A side remark: if $H$ is normal, then $f$ is the projection of a principal $G/H$-bundle, which gives the classifying map $g:BG\to B(G/H)$. Now, if one replaces $g$ with a Serre fibration, the fiber will be $BH$ [this is not completely obvious; perhaps I'll add a reference later] and the local system restricted to the fiber will be isomorphic to $f^{-1}L_M$. Taking the Leray spectral sequence of this fibration one gets the Serre-Hochschild spectral sequence.

Now, coming to the derived functors picture: the cohomology $H^i(G,M)$ is the $i$-th derived functor of the invariants functor from the category of $G$-modules to the category of abelian groups. In other words, we have to derive the functor $M\mapsto Hom(\mathbb{Z},M)$. There are two ways to do that. First, we can replace $\mathbb{Z}$ with a projective resulotion; this is what people usually do since this resolution can be written down explicitly and the resulting $Hom$ complex is the standard cochain complex $C^*(G,M)$. But we can take an injective resolution of $M$; it would work just as well. So $H^i(G,M)$ is nothing but $Hom_{D G-mod}(\mathbb{Z},M[i])$ (unless I've messed it up and there should be minuses somewhere).

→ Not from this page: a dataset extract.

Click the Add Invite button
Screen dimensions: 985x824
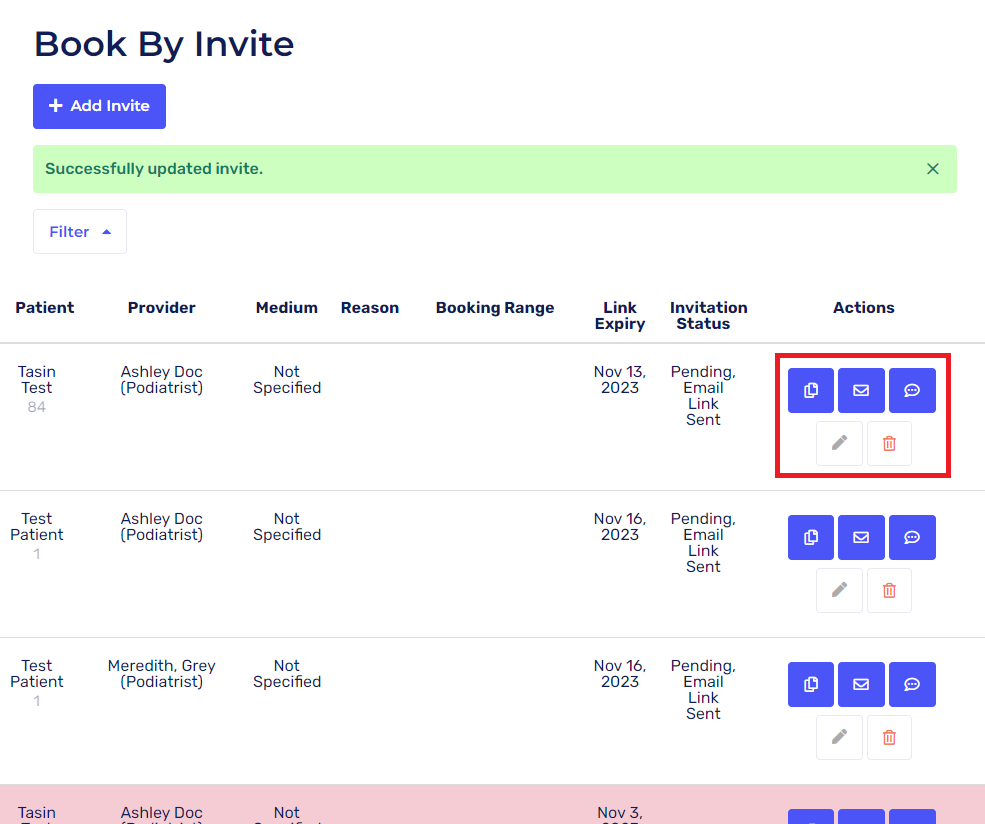[x=99, y=106]
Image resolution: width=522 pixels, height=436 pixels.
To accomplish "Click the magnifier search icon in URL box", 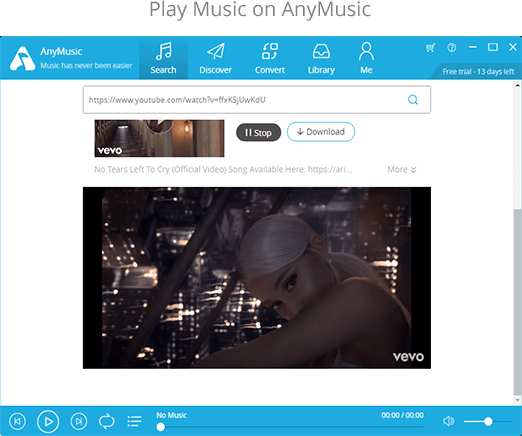I will click(413, 100).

Every $G$-module is an $H$-module, which gives a functor $f^{-1}:D G-mod\to D H-mod$. This functor corresponds to pulling sheaves from $BG$ back to $BH$ and it has a right adjoint $f_*$, which corresponds to pushing sheaves forward from $BH$ to $BG$. The construction of $f_*$ is not too difficult, but requires some work, see Bernstein-Lunts, Equivariant sheaves and functors, part I. We have a natural adjunction morphism $M\to f_* f^{-1}M$; if we apply $Hom_{DG-mod}(\mathbb{Z},-)$ to the shifts of this morphism, we get the maps $H^*(G,M)\to H^*(H,M)$. Now, the relative cochain complex of the posting computes $Hom_{DG-mod}(\mathbb{Z},-)$ of an object $A$ of $DG-mod$ such that $A\to M\to f_* f^{-1}M\to A[1]$ is a distinguished triangle.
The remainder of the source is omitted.